Inability to cope with reality? 

Well, that brings me to my coverage of Republican Debate #11. 

The truth of it is that the debates are no longer all that relevant. They have morphed from the most exciting reality show on television into tired re-runs of Real Housewives of the Tea Party. Yes, there was a bit of new news coming out of the Michigan debate, but generally speaking, the combatants are now a traveling road show. There are now only four candidates, each are now intimately familiar with the others’ debating techniques; each can anticipate the attack strategies, and each is now schooled with ready rhetorical come-backs and guaranteed “applause” lines.  

The net effect of this is that the primary function the debates serve is to reinforce the belief systems of adherents rather than change opinion or shift votes. 

The most notable change in the debate was the ever-increasing shrillness – arguably, desperation -- with which Marco Rubio attacks Donald Trump. Marco Rubio is staring his campaign’s very mortality in the eyeball: in less than two weeks, he must overcome a double-digit deficit in Florida or face the oxygen-starving humiliation of losing to Trump in his home state.  He must accomplish this in the face of a decidedly milquetoast showing on Super Tuesday; emerging third in most states, failing to win his best shot in Virginia, and left to make what little can be made of a caucus victory in Minnesota. 

Marco Rubio’s candidacy may have ended in this debate. He did his best to take the challenge to Trump; repeatedly scolded the Donald for a lack of specifics in his answers and lack of substance in his policy. He called Trump a con man, and attempted to make the class action law suit filed against “Trump University” a broader metaphor for an electorate that will have buyer’s remorse when it discovers that the man makes unsupportable and undeliverable promises simply to seal a deal. Rubio tried in vain to elevate his critique of Trump’s questionable hotel labor practices into a holy war on hypocrisy. 
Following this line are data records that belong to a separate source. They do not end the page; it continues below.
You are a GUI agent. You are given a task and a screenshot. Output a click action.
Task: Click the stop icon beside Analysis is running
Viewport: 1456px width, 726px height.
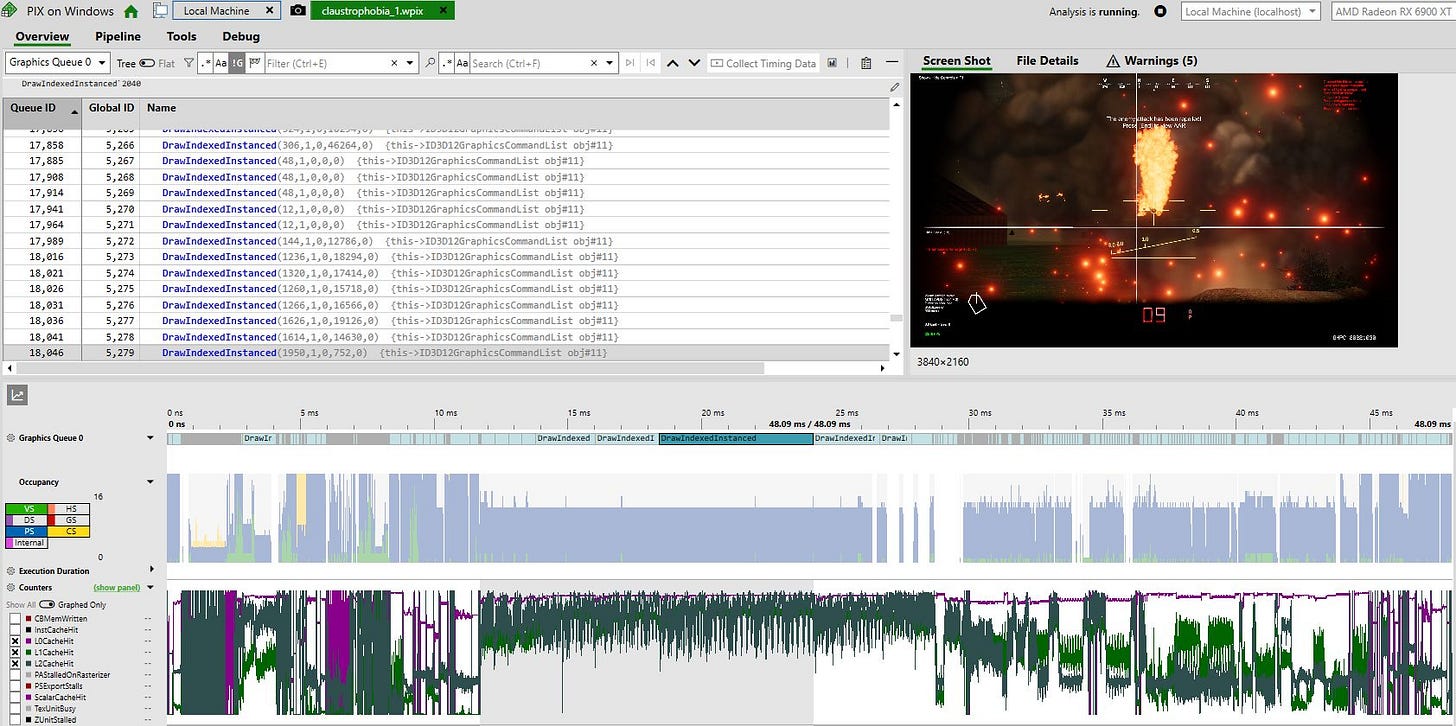1160,11
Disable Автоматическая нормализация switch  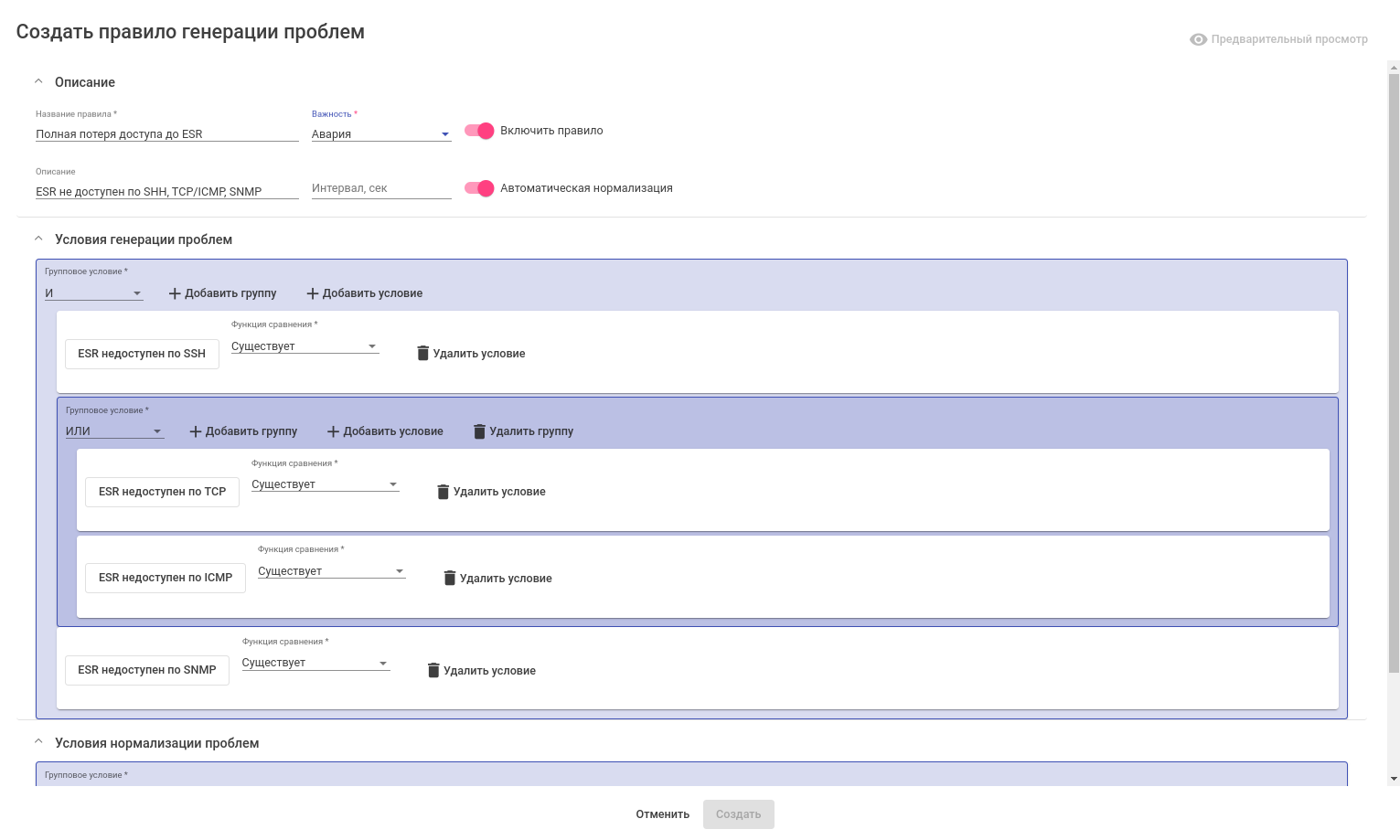tap(479, 188)
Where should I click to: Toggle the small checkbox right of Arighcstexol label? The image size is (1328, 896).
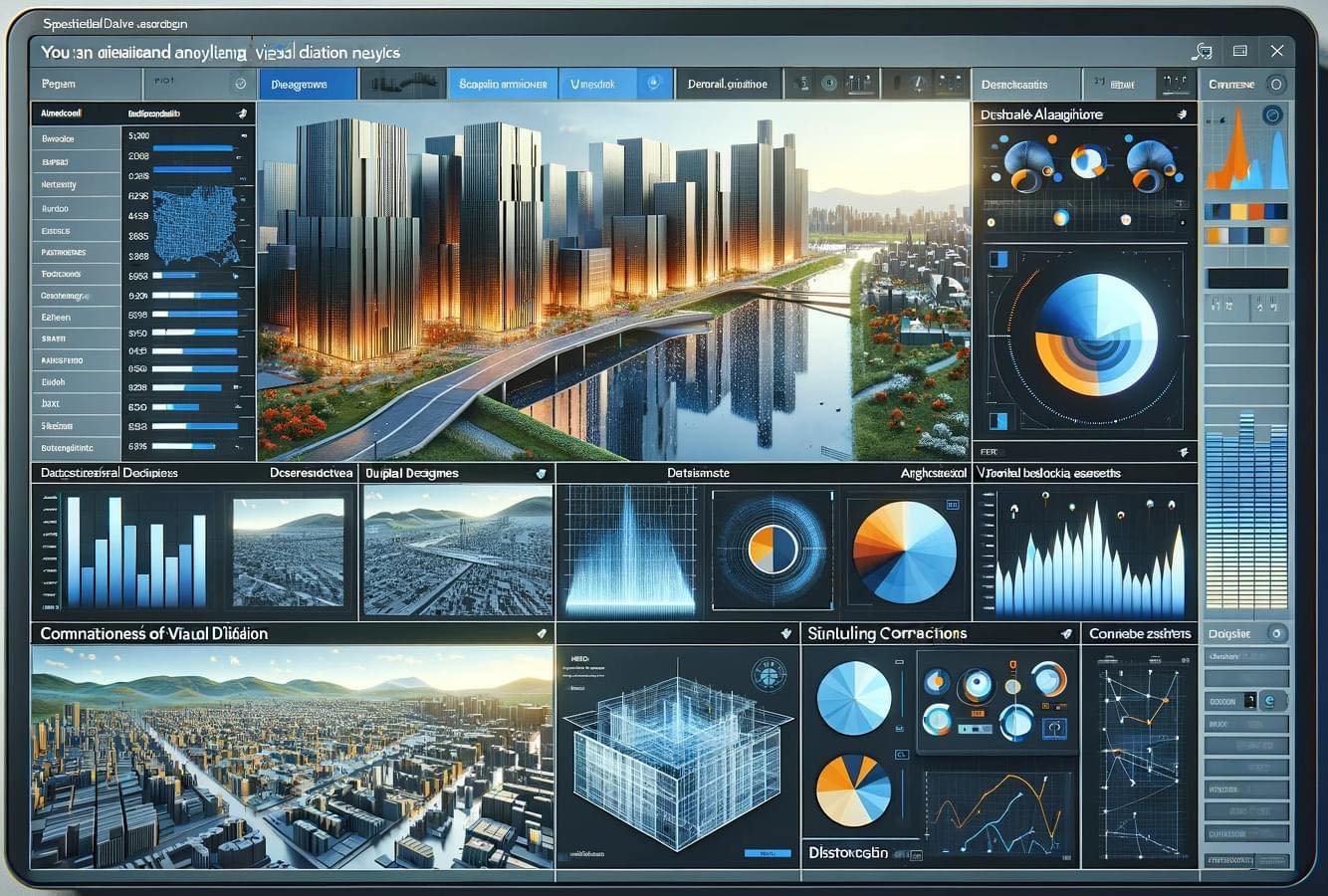tap(952, 506)

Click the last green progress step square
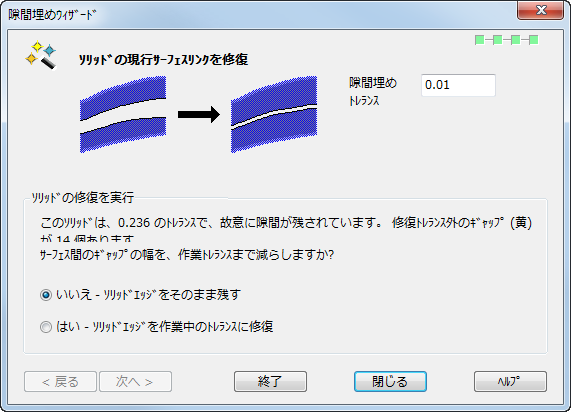533,40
Trump dealt with Rubio in much the manner that an eighteen-wheeler announces to a Mini Cooper that it is about to change lanes on the interstate.  Tapping into his seeming bottomless pool of contempt and disdain, Trump dismissed the United States Senator from Florida as “little Marco,” thereby adding all adults who may be sensitive about their physical stature to the list of population segments that Trump has flagrantly insulted.  Trump repeatedly interrupted Rubio and talked over him, stamping out his words with greater volume, rendering the stage momentarily indistinguishable from a nursery school squabble about a favored plush toy. Under the pretense of “fighting back,” Marco had made a calculated decision to join Barnum & Bailey, and his reward was to be labeled a circus midget. 

In contrast, Ted Cruz has proven more effective in fighting Trump mano a mano than Rubio or any of the establishment governors.  Cruz shows up with a prosecutor’s game plan, and he picks fights that matter.  Cruz went after Trump for his Swiss cheese conservatism, his record of donating funds to liberal politicians, and the risk of allowing a man who lives to make “deals” (read: “compromises”) to decide the fate of the Supreme Court.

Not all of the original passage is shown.